Setup

Now that we know the more about the concepts, let's scaffold out the basics of our project

Let's Build!

Okay, I'm building this in Node.js with Typescript. I hope to get to building it in a few different frameworks and languages, but this is the starter, as it's a very flexible language and framework that still has constraints built in to keep things clean. If Typescript/Javascript aren't your thing, let me know the frameworks you want to see it in! Making Pokemon Games is how I learn these things!

In a terminal run the following commands:

mkdir pokemon-game
cd pokemon-game

# this creates a node.js project with all the defaults
yarn init -y 

# add the necessary dependencies as "devDependencies"
yarn add -D typescript ts-node @types/node

# initialize our Typescript project
yarn tsc --init

# it's always a good idea to keep your source data in a single directory
mkdir src

# here's the entry point to our app
touch src/index.ts

# create a .gitignore file so our node_modules aren't picked up
echo 'node_modules' > .gitignore

# add git to our project
git init

# add everything (excluding the node_modules in our .gitignore)
git add .

# save the game!
git commit -m "initial commit"

At this point, you should have the following files:

.git/
src/
  - index.ts
package.json
tsconfig.json
yarn.lock

If you want a section on Git, let me know and we can cover that! There are a ton of things to learn about it, but you can get 80% of the benefits knowing less than 5% of the aspects of Git. But I always use it as a safety net so I don't lose work, even if I never push it to a remote repository.

In our ./src/index.ts, let's put the following line of code in there, just as a check to see that everything is alright:

 console.log("Hello world!");

In our package.json, let's add a scripts section and a start command, so that our file looks like this:

{
  "name": "pokemon-game",
  "version": "1.0.0",
  "main": "index.ts", // let's change this from .js -> .ts
  "author": "<your name and email>",
  "license": "MIT",
  "scripts": {
    "start": "ts-node src/index.ts",
  },
  "devDependencies": {
    "@types/node": "^18.0.6", // these just happen to be the versions I used
    "ts-node": "^10.9.1",     // you should be safe with any version, so don't
    "typescript": "^4.7.4"    // worry about matching mine exactly.
  }
}

So if we run the following command:

yarn start

It should print the following:

Hello, world!

If you run into any issues, let me know! I can put some troubleshooting below!

A description of the packages we added and why!

ts-node allows us to build and run Typescript files at the same time. Normally, you need to "transpile" Typescript into Javascript (typescript has a built-in transpiler) but this just simplifies the process. It's a bit slow, but we'll be using more advanced tooling in the future like nodemon and transpilers.

typescript is a bit of an obvious one, but it allows us to run things in typescript.
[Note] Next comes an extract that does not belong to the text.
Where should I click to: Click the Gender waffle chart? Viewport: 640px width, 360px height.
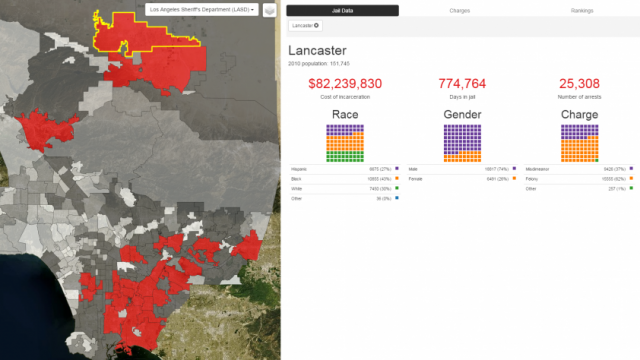click(462, 143)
In the future, we'll be using more of the Typescript features, but for now, we use it in tandem with our tsconfig.json, which it generated for us when we ran yarn tsc --init.

@types/node is an important package that holds the types for the Node.js ecosystem. Typescript requires us to define our types, and there are some that are unique to different libraries that we can install alongside the libraries themselves. In this case, there is an insane amount of node types and they so graciously bundled those all together for us for our convenience.